I have no idea what "undefined noun" is supposed to mean in this context. Where did you read this?
However, "gentlemen" in the English sentence is plural, so you have to use a plural in the German translation, too: "mit den alten Herren" (dative plural).
The singular "with the old gentleman" would be "mit dem alten Herrn (!)" in standard German, since "Herr" is a weak noun. http://www.vistawide.com/german/grammar/german_nouns03.htm
"Männer" means "men"; "gentlemen" means "Herren". The basic meaning is the same, but there is a difference in the level of politeness. So I'm not sure if your solution should be accepted.
Also, it would have to be "mit den alten Männern". After the preposition "mit", you have to use the dative case, and "Männer" is plural. In the dative plural, almost all nouns add an -(e)n, so "die alten Männer" (nominative and accusative plural) becomes "mit den alten Männern" (dative plural).
After "mit", you always have to use the dative case. "Gentlemen" (Herren) is plural. The dative plural of the definite article ("the") is "den": mit den alten Herren (with the old gentlemen, plural).
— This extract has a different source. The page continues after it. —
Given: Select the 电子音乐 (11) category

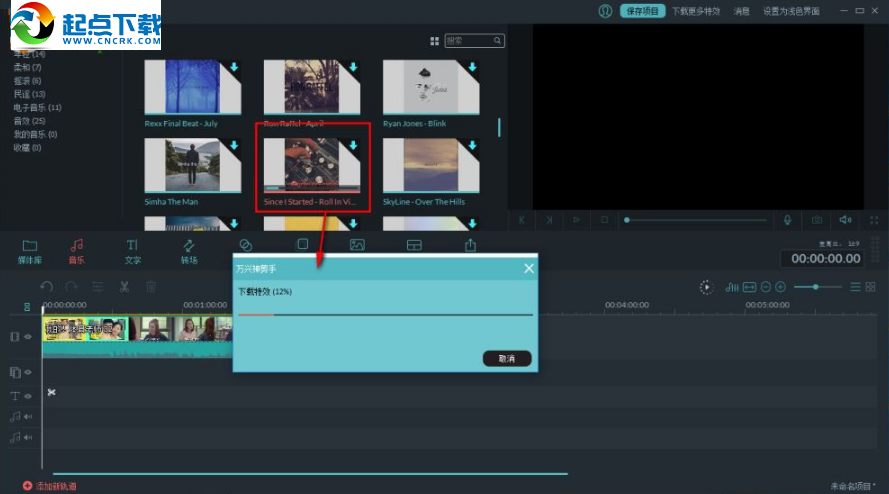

"Dem" is dative masculine/neuter singular. Ex. mit dem alten Herrn (with the old gentleman, singular).
See this table:
I feel your pain, but speaking as one who has tried to argue with language, I can assure you that it is no use. Language does not respond to the arguments of mere mortals such as you and I.
I've found it useful to simply think of "den" (the accusative masculine definite article) as a different word entirely from "den" (the dative plural), just as "die" (the feminine singular nominative article) is a different word from "die" (the plural nominative article).
For what it's worth, English also has words that have multiple meanings, some apparently unrelated. For example, "die" in English means to expire; it can also refer to a tool used in manufacturing; and it once referred to one of a pair of dice (although that meaning has fallen out of common usage). And then, of course, there is the word "dye," which is indistinguishable from "die" in speech....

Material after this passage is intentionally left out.